The results of the mating trials were remarkably consistent over all of the adult diets tested (Fig. 1). Over all treatments, the average of number of matings obtained per replicate varied only between 30.5-37.5 for wild males and 6.5-9.0 for mass-reared males. As this finding implies, the numbers of matings obtained by wild and tsl males, respectively, varied independently among (i) the 4 different treatments involving the same nitrogen source (F tests, where df = 3, 36 and P > 0.05 in all 8 cases based on 2 male types × 4 nitrogen sources) and (ii) the 4 different nitrogen sources (trials involving standard sugar-agar diet excluded; data combined across the 3 concentrations tested for each nitrogen source; wild males: F_{3, 116} = 0.05, P = 0.98; sterile males: F_{3, 116} = 1.05, P = 0.37). In other words, neither the type nor relative amount (from 0-10%) of nitrogenous material mixed with the standard sugar-agar diet appeared to influence the mating success of tsl males.

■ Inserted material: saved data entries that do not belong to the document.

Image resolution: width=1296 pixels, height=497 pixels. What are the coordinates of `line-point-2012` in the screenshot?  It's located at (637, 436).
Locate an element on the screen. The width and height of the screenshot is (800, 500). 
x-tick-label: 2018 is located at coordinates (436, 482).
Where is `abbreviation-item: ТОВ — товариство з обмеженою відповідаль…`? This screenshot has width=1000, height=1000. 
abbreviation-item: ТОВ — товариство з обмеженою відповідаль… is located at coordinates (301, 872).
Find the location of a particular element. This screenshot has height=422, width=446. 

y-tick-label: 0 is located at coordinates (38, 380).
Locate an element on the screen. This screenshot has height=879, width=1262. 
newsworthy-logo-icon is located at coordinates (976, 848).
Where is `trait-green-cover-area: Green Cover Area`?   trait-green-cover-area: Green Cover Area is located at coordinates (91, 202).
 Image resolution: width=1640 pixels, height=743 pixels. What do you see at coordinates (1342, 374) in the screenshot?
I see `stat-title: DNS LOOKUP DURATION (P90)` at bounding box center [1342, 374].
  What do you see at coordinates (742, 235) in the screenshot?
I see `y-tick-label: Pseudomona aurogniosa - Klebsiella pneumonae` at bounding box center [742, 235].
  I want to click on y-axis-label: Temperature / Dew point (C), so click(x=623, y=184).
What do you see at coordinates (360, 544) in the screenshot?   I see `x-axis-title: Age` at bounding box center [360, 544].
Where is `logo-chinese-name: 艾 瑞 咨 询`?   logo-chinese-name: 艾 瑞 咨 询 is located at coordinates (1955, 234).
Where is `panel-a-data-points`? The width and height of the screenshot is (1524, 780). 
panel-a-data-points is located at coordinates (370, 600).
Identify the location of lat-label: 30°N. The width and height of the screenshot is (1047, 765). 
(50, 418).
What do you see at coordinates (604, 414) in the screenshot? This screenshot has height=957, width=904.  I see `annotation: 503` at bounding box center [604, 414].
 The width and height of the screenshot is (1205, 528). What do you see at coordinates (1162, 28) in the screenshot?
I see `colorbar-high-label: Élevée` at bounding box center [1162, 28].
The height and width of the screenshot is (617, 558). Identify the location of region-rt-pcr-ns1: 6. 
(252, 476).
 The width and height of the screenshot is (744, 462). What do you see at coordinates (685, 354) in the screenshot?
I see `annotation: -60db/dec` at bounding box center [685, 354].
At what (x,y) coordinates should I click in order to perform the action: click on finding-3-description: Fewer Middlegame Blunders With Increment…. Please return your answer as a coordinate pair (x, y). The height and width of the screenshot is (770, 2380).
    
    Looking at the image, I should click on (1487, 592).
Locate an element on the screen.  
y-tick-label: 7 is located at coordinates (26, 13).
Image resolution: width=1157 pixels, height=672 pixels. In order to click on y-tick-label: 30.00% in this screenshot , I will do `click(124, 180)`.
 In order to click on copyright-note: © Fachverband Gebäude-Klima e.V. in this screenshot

Based on data from all trials, wild males obtained a significantly greater number of matings per replicate than tsl males (33.2 versus 7.7, respectively, T = 12929.5, n₁ = n₂ = 160, P < 0.001) and, on average, accounted for 81% of the total matings observed per replicate.

Dispersal

Neither male diet (F_{1, 36} = 0.14, P = 0.71) nor trap distance from release point (F_{2, 36} = 1.57, P = 0.22) had a significant effect on the number of males captured in the trimedlure-baited traps (Fig. 2). The interaction between these main factors was not significant (F_{2, 36} = 0.01, P = 0.99). The total number of males captured per replicate was 1155.1 (± 232.6) for sugar-agar fed males compared to 1069.4 (± 242.2) for males fed the sugar-agar gel supplemented with yeast hydrolysate (paired t = 0.81, df = 6, P = 0.45). Similar proportions of males fed sugar-agar gel or sugar-agar gel plus yeast hydrolysate were captured at the release point (26% versus 28% per replicate, respectively, paired t = 0.79, df = 6, P = 0.46) or 50 m (33% versus 30%, respectively, paired t = 0.94, df = 6, P = 0.38) from the release point.